SELECTED EXCERPT —
★ ★ ★ ★

There is a common misconception abounds in the week building up to any meeting between Celtic and Rangers thst follows the much-aired chat that the formbook goes out the window on such occasions.
The evidence presented via the history books would buck that theory with the positive outcome more often than not coming down in favour of the side who goes into the meeting with the wind at their back and a spring in their step.
Celtic, then, on the back of a League Cup exit to Kilmarnock and a turgid goalless draw to St Johnstone where the football was pedestrian and turgid, have every right to look towards a trip to Ibrox on Sunday with some trepidation, despite the fact that Rangers have looked fairly average in the opening weeks of the season.
There is another source of intrigue, too, with regards to the outcome of this weekend’s meeting; the victor tends to take the spoils in terms of the Championship.
Only six times in the last 38 years have the team who ended up on the losing side of the first meeting recovered sufficiently to take the title.
Ange Postecoglou was the last manager to arrest the trend as he lost his first game at Ibrox but went on to deliver the Championship in his inaugural season.
The difference is that the Celtic side that is under-performing now should not be a work in progress.
Where Postecoglou inherited a team that had been hollowed out after the disastrous Covid season, Brendan Rodgers arrived to take charge of a treble winning side with players at the peak of their game.
If Ange-ball has gone to North London, just where have Celtic gone?
Greg Taylor, playing out of skin last season, Callum McGregor, the best player in the country in recent seasons, Kyogo Furuhashi the most clinical finisher in the top flight….all seem shackled and shorn of the presence they offered Celtic.
Rodgers himself on his second tour of office at Celtic Park seems very different to the Rodgers Celtic saw first time around.
Part of that can be explained in the circumstances of his return. First time around the welcome mat was rolled out and then some as he arrived like Celtic’s messiah.
This summer there was an acceptance of his appointment by the majority who saw it is a pragmatic call but it was cushioned in the expectation that there would be a continuation of the dominance Celtic have imposed domestically across recent seasons.
As evidenced at Celtic Park at full-time on Saturday, fans are not known for their patience when that is in jeopardy.
There is an element of head-scratching among all this as Celtic look miles weaker than the team who claimed a treble last term.
This week looms large on and off the pitch now as Celtic find themselves in the familiar position of heading into the last week of a transfer window with a wish list of first-team ready players as the clock ticks loudly in the background.

★ ★ ★ ★

PROMPT A — According to the column, how many times in the last 38 years has the team that lost the first meeting gone on to take the title?
PROMPT B — Reproduce the stretch of the column from "Where Postecoglou inherited" through "first time around.".
The rows that follow have nothing to do with the column.

DATASET EXCERPTS —

★ ★ ★ ★

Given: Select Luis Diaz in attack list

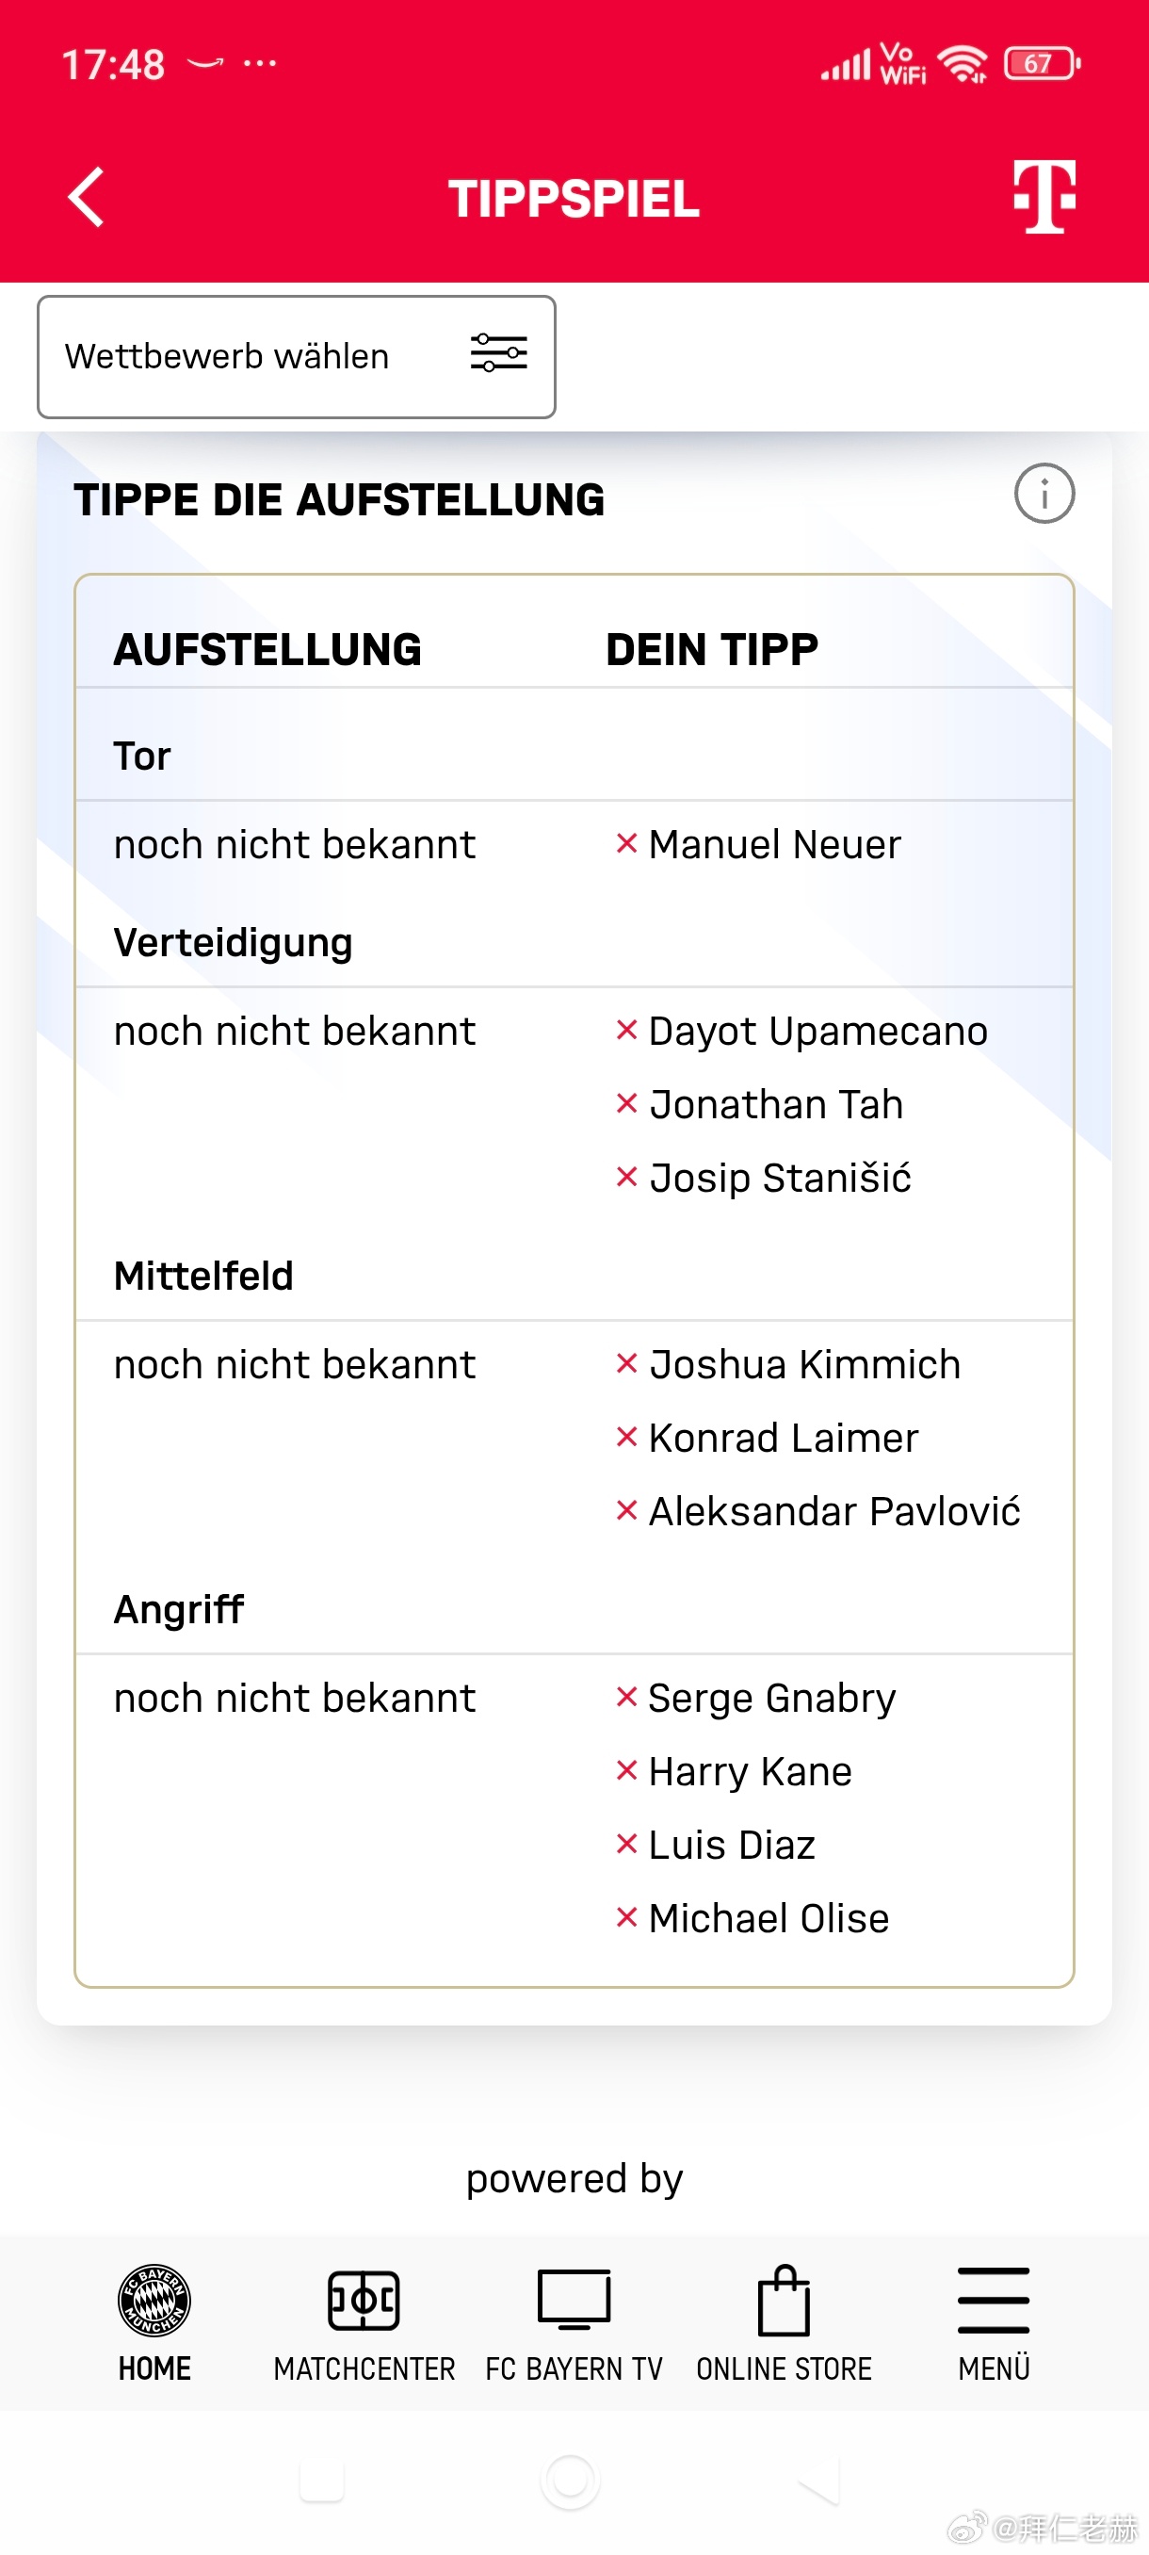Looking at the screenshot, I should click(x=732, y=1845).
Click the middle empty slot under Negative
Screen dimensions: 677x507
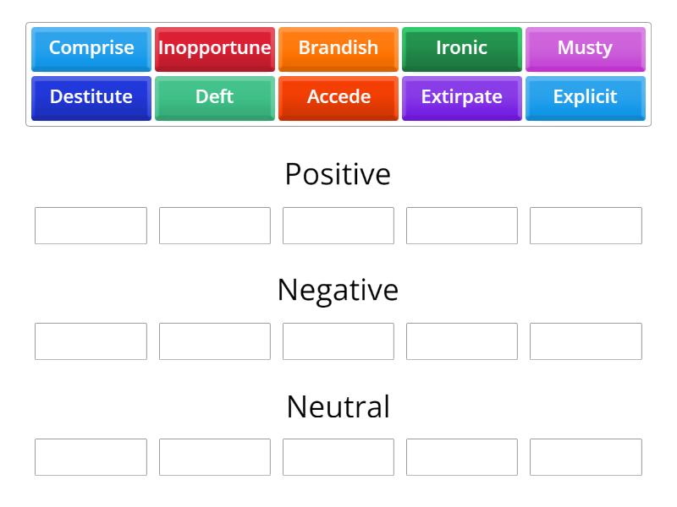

★ ★ ★ ★

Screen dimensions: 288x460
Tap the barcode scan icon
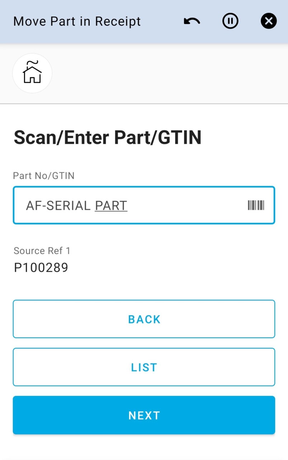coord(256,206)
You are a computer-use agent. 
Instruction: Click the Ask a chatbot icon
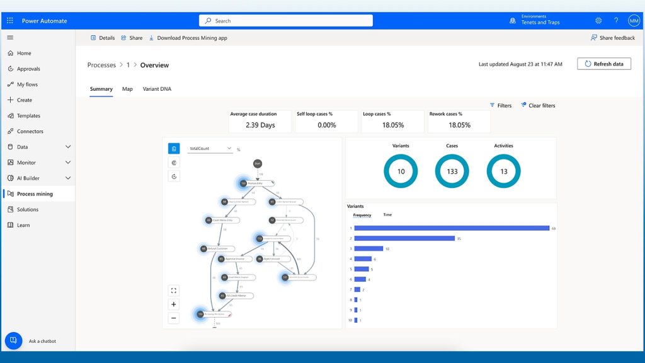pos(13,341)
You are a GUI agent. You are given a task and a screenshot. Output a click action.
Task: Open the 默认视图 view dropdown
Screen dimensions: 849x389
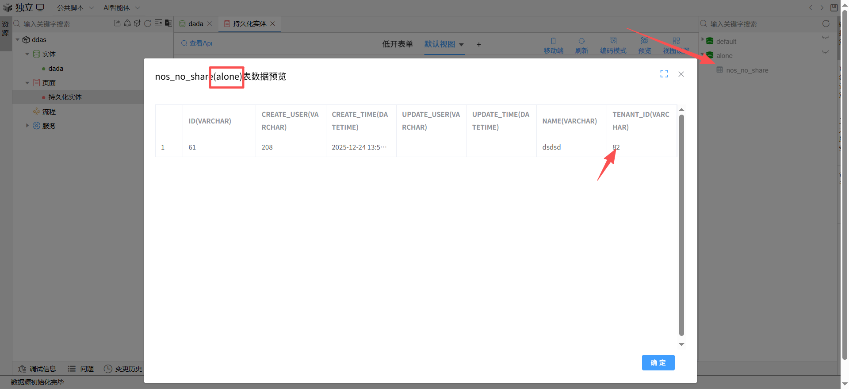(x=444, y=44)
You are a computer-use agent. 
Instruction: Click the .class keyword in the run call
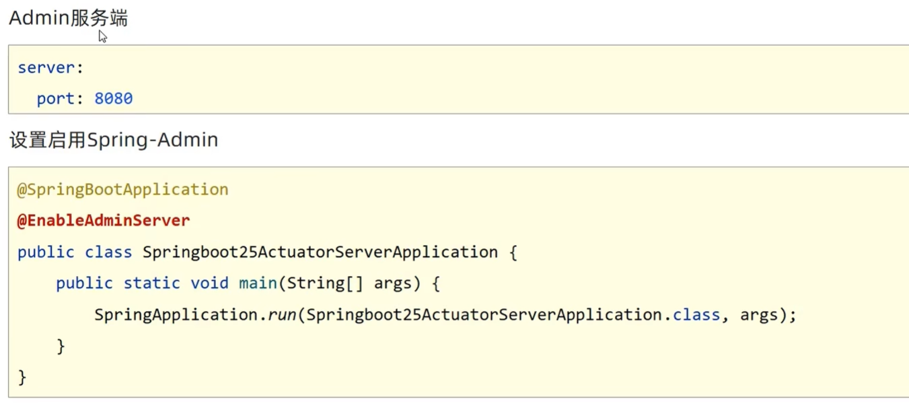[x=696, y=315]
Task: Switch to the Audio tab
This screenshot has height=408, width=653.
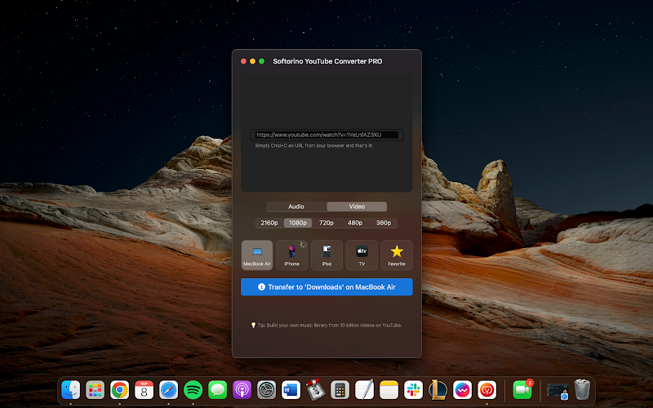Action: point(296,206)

★ ★ ★ ★

PROBLEM SOLUTION A — Only six times.

PROBLEM SOLUTION B —
Where Postecoglou inherited a team that had been hollowed out after the disastrous Covid season, Brendan Rodgers arrived to take charge of a treble winning side with players at the peak of their game.
If Ange-ball has gone to North London, just where have Celtic gone?
Greg Taylor, playing out of skin last season, Callum McGregor, the best player in the country in recent seasons, Kyogo Furuhashi the most clinical finisher in the top flight….all seem shackled and shorn of the presence they offered Celtic.
Rodgers himself on his second tour of office at Celtic Park seems very different to the Rodgers Celtic saw first time around.